• _What to do_
Reproduce the records verbatim from the start through the line containing "coord(725,33)", including both ends.

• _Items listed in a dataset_
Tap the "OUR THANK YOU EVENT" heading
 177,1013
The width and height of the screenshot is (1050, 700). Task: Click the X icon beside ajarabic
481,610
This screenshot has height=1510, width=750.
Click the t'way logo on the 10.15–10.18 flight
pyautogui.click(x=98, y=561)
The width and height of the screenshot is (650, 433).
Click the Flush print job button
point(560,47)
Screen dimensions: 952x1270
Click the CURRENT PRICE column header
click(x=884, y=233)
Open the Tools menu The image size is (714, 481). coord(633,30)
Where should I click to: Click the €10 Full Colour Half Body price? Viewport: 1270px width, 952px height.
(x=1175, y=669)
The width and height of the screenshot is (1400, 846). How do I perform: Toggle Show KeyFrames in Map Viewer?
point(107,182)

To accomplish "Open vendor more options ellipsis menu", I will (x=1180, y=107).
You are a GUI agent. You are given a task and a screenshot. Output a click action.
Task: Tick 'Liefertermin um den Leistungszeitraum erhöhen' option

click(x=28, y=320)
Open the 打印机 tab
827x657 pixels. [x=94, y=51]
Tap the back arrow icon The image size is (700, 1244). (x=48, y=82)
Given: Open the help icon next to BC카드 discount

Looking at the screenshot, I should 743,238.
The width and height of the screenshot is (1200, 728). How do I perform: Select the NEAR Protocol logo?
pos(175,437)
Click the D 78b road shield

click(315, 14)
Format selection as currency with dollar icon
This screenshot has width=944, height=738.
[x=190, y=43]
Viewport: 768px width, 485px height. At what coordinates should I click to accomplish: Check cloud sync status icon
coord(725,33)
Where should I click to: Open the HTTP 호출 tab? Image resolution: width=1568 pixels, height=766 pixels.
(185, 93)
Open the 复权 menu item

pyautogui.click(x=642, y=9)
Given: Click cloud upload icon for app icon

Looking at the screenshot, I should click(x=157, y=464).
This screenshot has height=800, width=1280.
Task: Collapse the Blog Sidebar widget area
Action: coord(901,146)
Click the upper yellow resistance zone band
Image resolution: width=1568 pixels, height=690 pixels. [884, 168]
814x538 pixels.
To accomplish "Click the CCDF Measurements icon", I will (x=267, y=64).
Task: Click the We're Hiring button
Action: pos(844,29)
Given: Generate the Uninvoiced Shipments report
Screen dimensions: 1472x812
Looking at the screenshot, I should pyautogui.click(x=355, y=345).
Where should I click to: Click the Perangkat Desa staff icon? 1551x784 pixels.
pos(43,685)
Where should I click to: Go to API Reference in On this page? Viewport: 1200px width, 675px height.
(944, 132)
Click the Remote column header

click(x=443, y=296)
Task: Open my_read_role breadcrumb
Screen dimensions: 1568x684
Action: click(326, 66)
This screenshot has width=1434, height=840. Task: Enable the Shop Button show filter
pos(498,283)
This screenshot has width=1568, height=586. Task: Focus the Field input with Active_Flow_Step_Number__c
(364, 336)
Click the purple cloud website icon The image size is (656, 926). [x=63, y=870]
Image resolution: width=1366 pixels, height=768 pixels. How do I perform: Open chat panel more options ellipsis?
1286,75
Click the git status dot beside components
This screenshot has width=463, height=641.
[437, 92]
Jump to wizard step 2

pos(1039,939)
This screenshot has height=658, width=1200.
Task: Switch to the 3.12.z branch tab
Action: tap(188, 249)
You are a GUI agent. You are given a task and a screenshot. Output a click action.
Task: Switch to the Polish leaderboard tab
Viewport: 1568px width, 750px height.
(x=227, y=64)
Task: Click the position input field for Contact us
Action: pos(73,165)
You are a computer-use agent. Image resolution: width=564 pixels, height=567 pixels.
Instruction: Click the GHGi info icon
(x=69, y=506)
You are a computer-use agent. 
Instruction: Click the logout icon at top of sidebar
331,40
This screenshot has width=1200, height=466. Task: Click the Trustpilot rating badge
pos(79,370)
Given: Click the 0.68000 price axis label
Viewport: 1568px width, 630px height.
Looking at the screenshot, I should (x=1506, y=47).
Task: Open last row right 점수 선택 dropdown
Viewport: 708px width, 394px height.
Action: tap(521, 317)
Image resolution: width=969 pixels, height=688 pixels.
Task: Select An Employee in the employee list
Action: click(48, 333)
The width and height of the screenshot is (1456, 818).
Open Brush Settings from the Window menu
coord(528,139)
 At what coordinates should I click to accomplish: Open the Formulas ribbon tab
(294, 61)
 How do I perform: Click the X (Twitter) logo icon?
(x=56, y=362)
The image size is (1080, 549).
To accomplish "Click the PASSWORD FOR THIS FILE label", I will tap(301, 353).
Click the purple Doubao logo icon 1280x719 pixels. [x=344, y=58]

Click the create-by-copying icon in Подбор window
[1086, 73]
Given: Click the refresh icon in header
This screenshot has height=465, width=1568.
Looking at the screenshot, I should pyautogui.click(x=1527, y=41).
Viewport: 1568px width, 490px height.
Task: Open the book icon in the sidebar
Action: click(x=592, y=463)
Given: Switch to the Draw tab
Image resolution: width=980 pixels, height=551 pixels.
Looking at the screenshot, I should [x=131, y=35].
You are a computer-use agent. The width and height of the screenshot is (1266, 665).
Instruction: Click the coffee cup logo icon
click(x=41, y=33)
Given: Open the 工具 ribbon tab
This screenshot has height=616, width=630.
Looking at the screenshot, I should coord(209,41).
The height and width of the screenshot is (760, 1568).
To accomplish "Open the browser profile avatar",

• _Output of the exercise_
Tap the "OUR THANK YOU EVENT" heading
 177,1013
The width and height of the screenshot is (1050, 700). Task: Click the X icon beside ajarabic
481,610
This screenshot has height=1510, width=750.
Click the t'way logo on the 10.15–10.18 flight
pyautogui.click(x=98, y=561)
The width and height of the screenshot is (650, 433).
Click the Flush print job button
point(560,47)
Screen dimensions: 952x1270
Click the CURRENT PRICE column header
click(x=884, y=233)
Open the Tools menu The image size is (714, 481). coord(633,30)
Where should I click to: Click the €10 Full Colour Half Body price? Viewport: 1270px width, 952px height.
(x=1175, y=669)
The width and height of the screenshot is (1400, 846). How do I perform: Toggle Show KeyFrames in Map Viewer?
point(107,182)

To accomplish "Open vendor more options ellipsis menu", I will (x=1180, y=107).
You are a GUI agent. You are given a task and a screenshot. Output a click action.
Task: Tick 'Liefertermin um den Leistungszeitraum erhöhen' option

click(x=28, y=320)
Open the 打印机 tab
827x657 pixels. [x=94, y=51]
Tap the back arrow icon The image size is (700, 1244). (x=48, y=82)
Given: Open the help icon next to BC카드 discount

Looking at the screenshot, I should 743,238.
The width and height of the screenshot is (1200, 728). How do I perform: Select the NEAR Protocol logo?
pos(175,437)
Click the D 78b road shield

click(315, 14)
Format selection as currency with dollar icon
This screenshot has width=944, height=738.
[x=190, y=43]
Viewport: 768px width, 485px height. At what coordinates should I click to accomplish: Check cloud sync status icon
coord(725,33)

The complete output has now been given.